Ужасные перспективы гнали в дорогу. Холмы уплотнялись, а лес по-прежнему оставался редким. На возвышенности больше не лезли – брели по седловинам, увязая в рассыпчатом снегу. Почти не разговаривали, тяжело дышали. Скрипел снег. С легким ужасом Туманов обнаружил, что подмерзают ноги. Они практически не шли – буксовали на месте. В какой-то миг ему пригрезились человеческие голоса; он встал, как вкопанный.
– Я тоже что-то слышала, – втянула голову в плечи Оксана.
Они забыли про замерзшие ноги, выхватили пистолеты – разбежались в разные стороны. Лежали кто где, вслушивались. Рудик слабым голосом сообщил, что в направлении «раздвоенная старая сосна» наблюдается лыжня.
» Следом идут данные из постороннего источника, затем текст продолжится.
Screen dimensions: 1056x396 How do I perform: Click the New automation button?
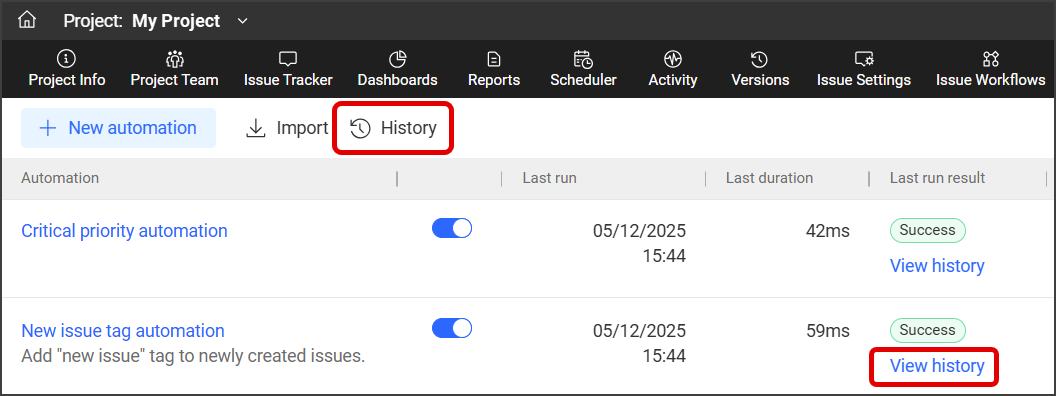point(119,128)
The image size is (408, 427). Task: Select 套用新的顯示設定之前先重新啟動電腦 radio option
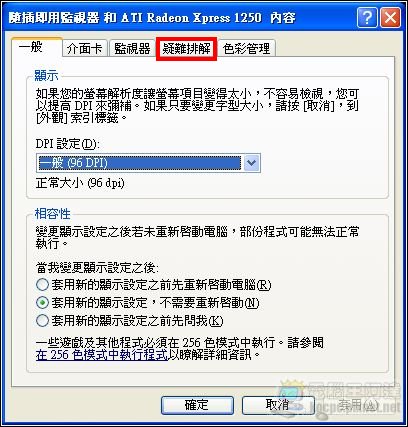tap(153, 285)
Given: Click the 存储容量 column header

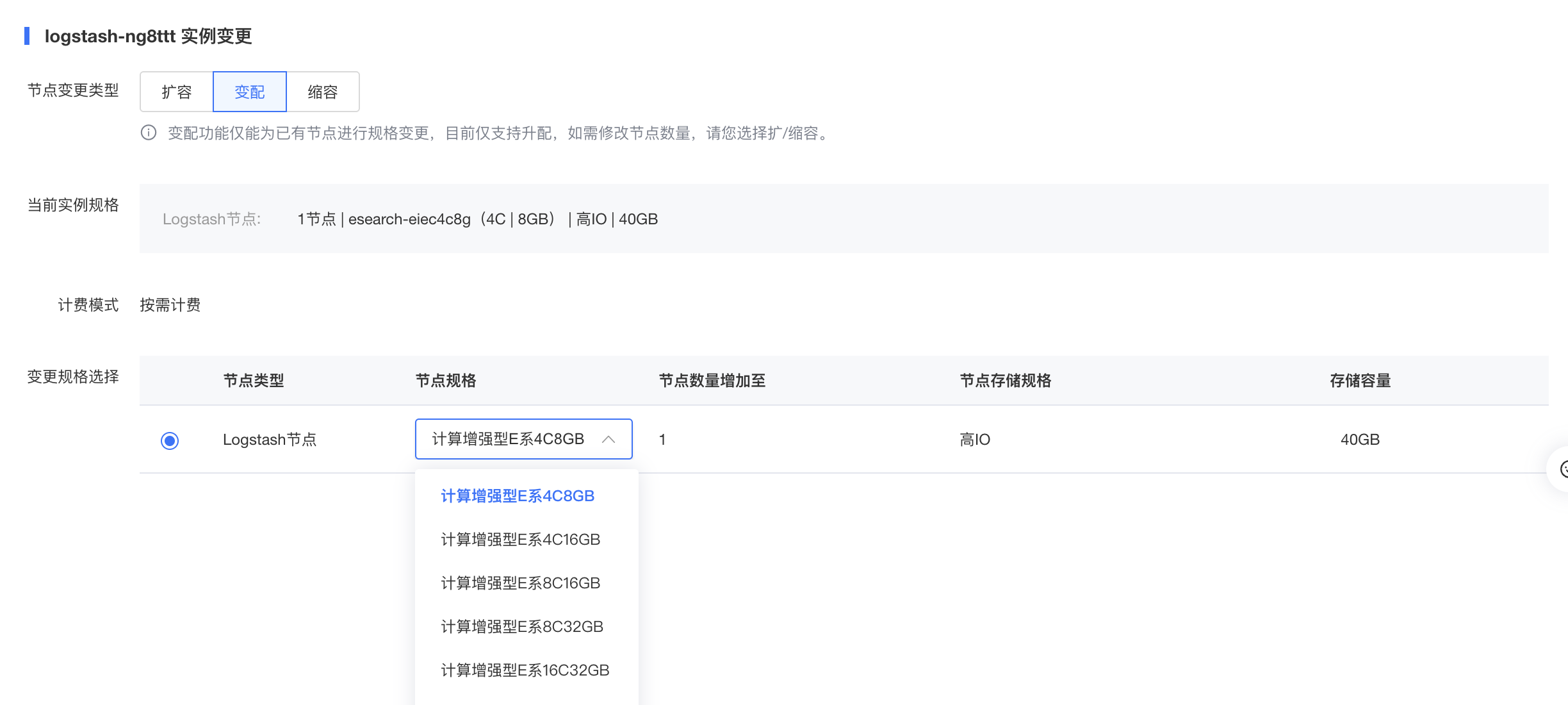Looking at the screenshot, I should [x=1360, y=381].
Желающие могут полюбоваться. Они сошлись и уставились, как на новые ворота, на две продавленные в снегу борозды, оставленные определенно лыжами.
– Имеются идеи? – Газарян, как сыч, вертел головой.
Туманов присел, пощупал зачем-то лыжню. Большим экспертом по лыжному спорту он не являлся, но сомнений не было, что прошел не один человек. Возможно, и не двое. Но и не сказать, что лыжня была утоптанная и ею периодически пользовались. Несколько минут назад лес был девственно чист. Потом прошли несколько лыжников – примерно с юга на север.